Small critters tend to evolve into bigger beasts, according to paleontologist Edward Cope, what is now known as Cope's Rule.
Using statistical modeling methods, a new test of this rule as it applies dinosaurs says that Cope was right -- sometimes. Which is statistically possible.
To see if Cope's rule really applies to dinosaurs, Gene Hunt and Matthew Carrano of the National Museum of Natural History (NMNH) in Washington, D.C., and Richard FitzJohn of the University of British Columbia, used dinosaur thigh bones (femurs) as proxies for animal size. They then used that femur data in their statistical model to look for two things: directional trends in size over time and whether there were any detectable upper limits for body size.
"What we did then was explore how constant a rule is this Cope's Rule trend within dinosaurs," said Hunt. They looked across the "family tree" of dinosaurs and found that some clades of dinosaurs do indeed trend larger over time, following Cope's Rule. Ceratopsids and hadrosaurs, for instance, show more increases in size than decreases over time, according to Hunt. Although birds evolved from theropod dinosaurs, the team excluded them from the study because of the evolutionary pressure birds faced to lighten up and get smaller so they could fly better.
So, nothing new. Mammals also provide plenty of classic examples of Cope's rule.

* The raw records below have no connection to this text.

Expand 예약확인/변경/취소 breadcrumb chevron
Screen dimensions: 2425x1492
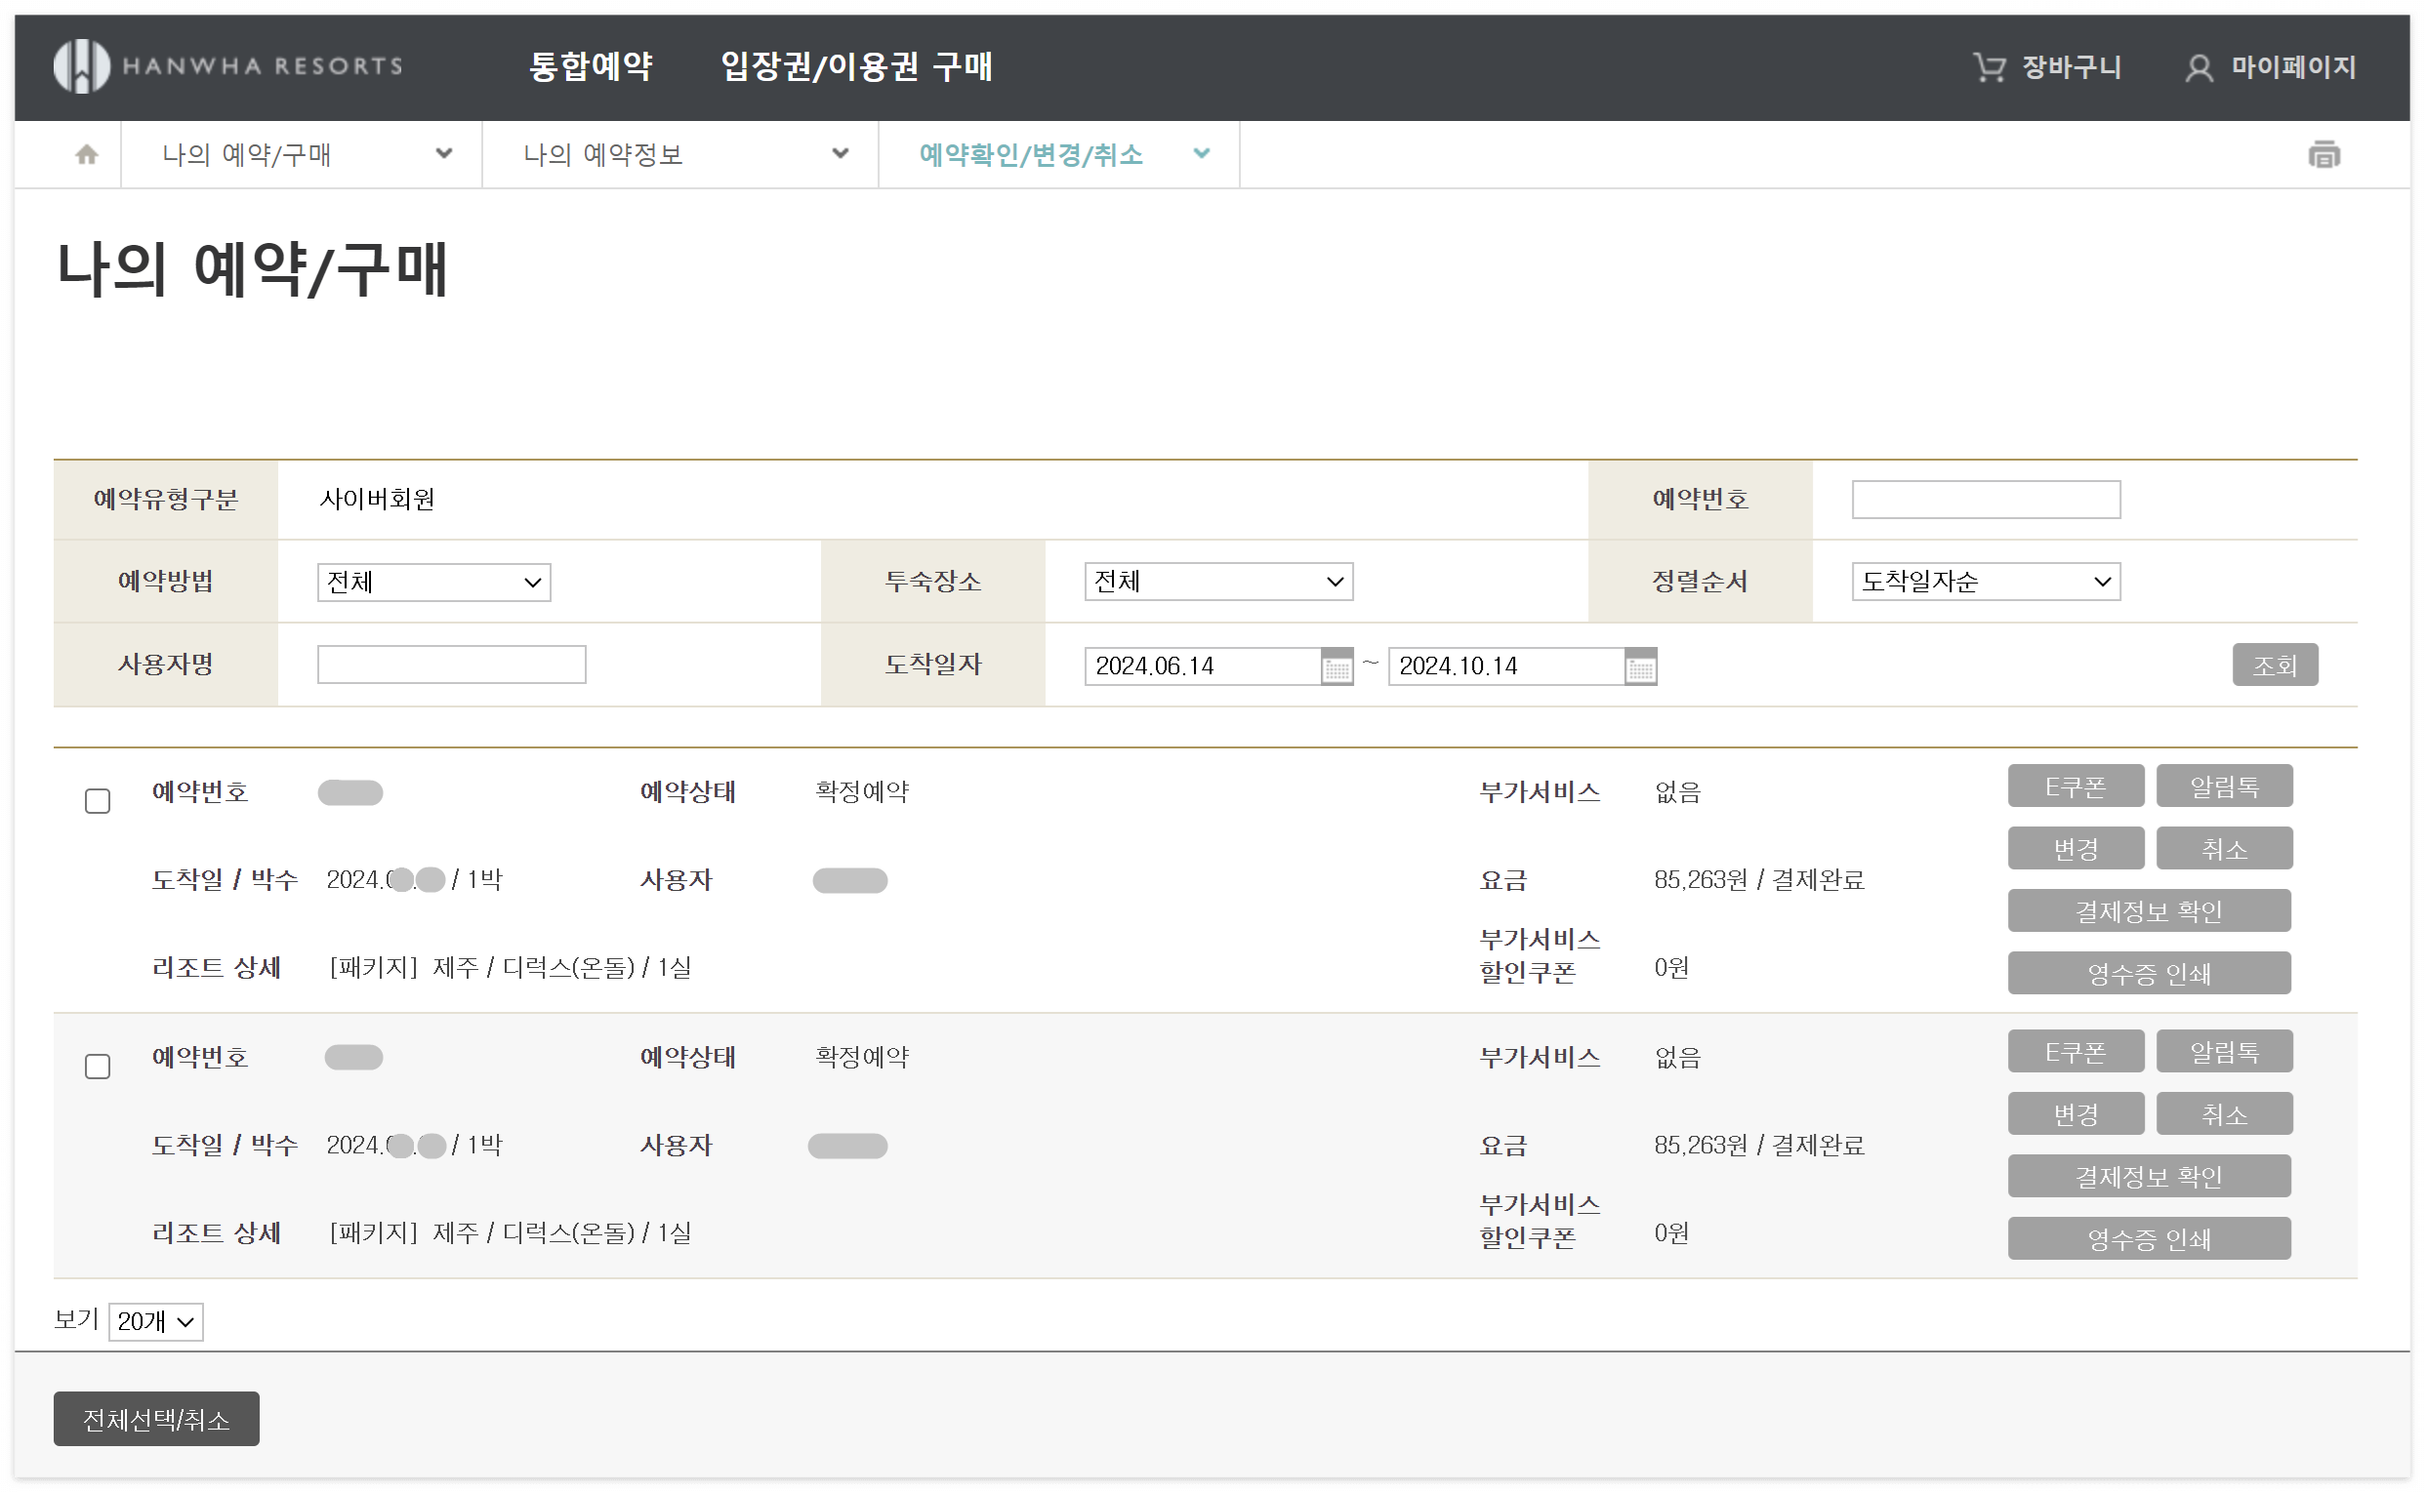pos(1201,154)
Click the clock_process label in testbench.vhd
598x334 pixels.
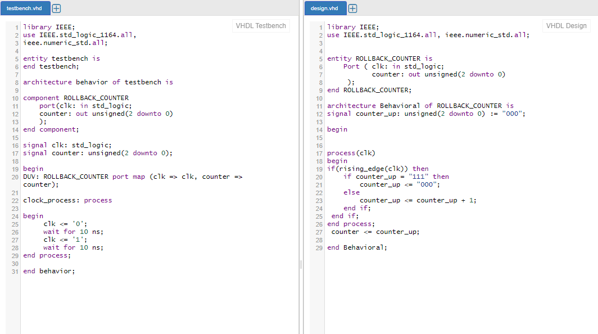[x=52, y=200]
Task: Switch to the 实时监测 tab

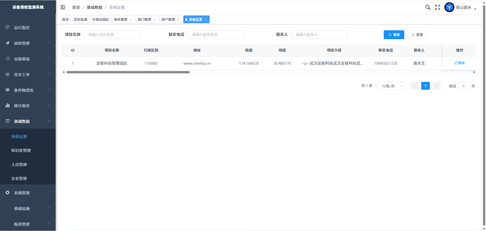Action: [80, 19]
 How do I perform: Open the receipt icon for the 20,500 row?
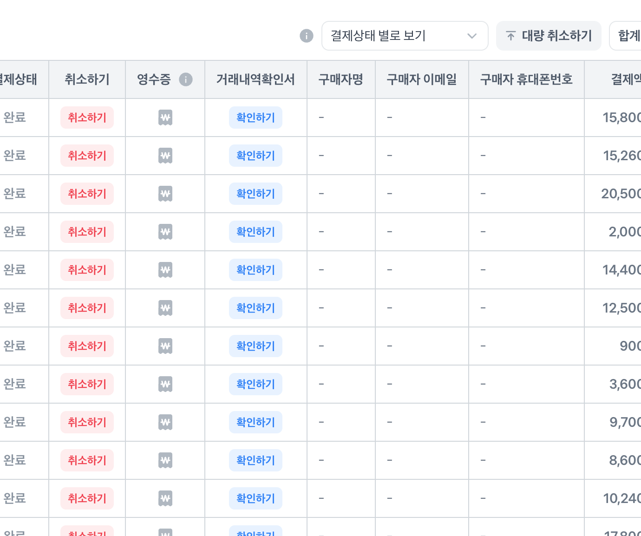point(165,194)
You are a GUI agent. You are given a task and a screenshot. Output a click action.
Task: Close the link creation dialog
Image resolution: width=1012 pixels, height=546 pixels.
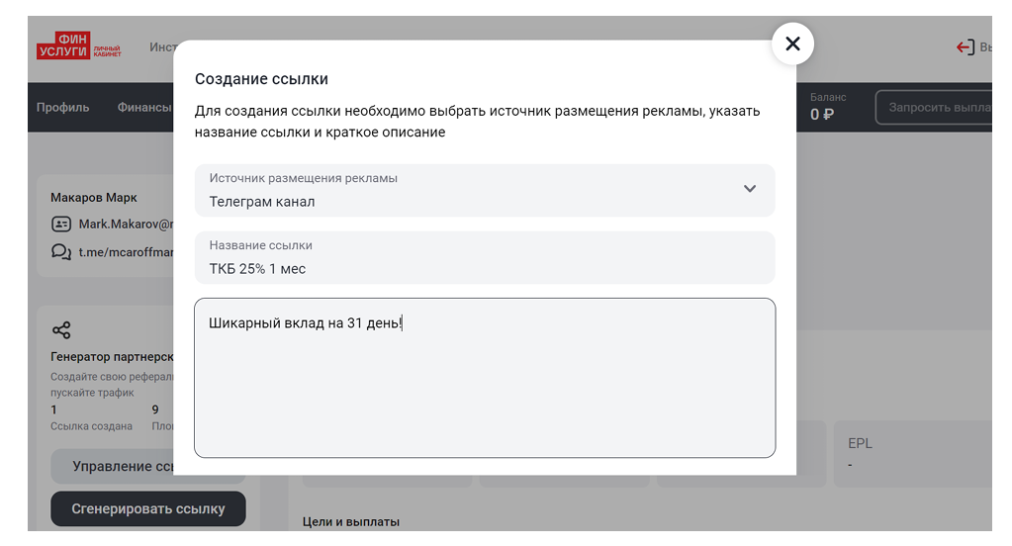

But at the upper limits to size, the results were sometimes yes, sometimes no. The four-legged sauropods (i.e., long-necked, small-headed herbivores) and ornithopod (i.e., iguanodons, ceratopsids) clades showed no indication of upper limits to how large they could evolve. And indeed, these groups contain the largest land animals that ever lived. Theropods, which include the famous Tyrannosaurus rex, on the other hand, did show what appears to be an upper limit on body size. This may not be particularly surprising, says Hunt, because theropods were bipedal, and there are physical limits to how massive you can get while still being able to move around on two legs.
As for why Cope's Rule works at all, that is not very well understood, says Hunt. "It does happen sometimes, but not always," he added. The traditional idea that somehow "bigger is better" because a bigger animal is less likely to be preyed upon is naïve, Hunt says. After all, even the biggest animals start out small enough to be preyed upon and spend a long, vulnerable, time getting gigantic.
Hunt, FitzJohn, and Carrano will be presenting the results of their study this weekend, at the annual meeting of The Geological Society of America in Charlotte.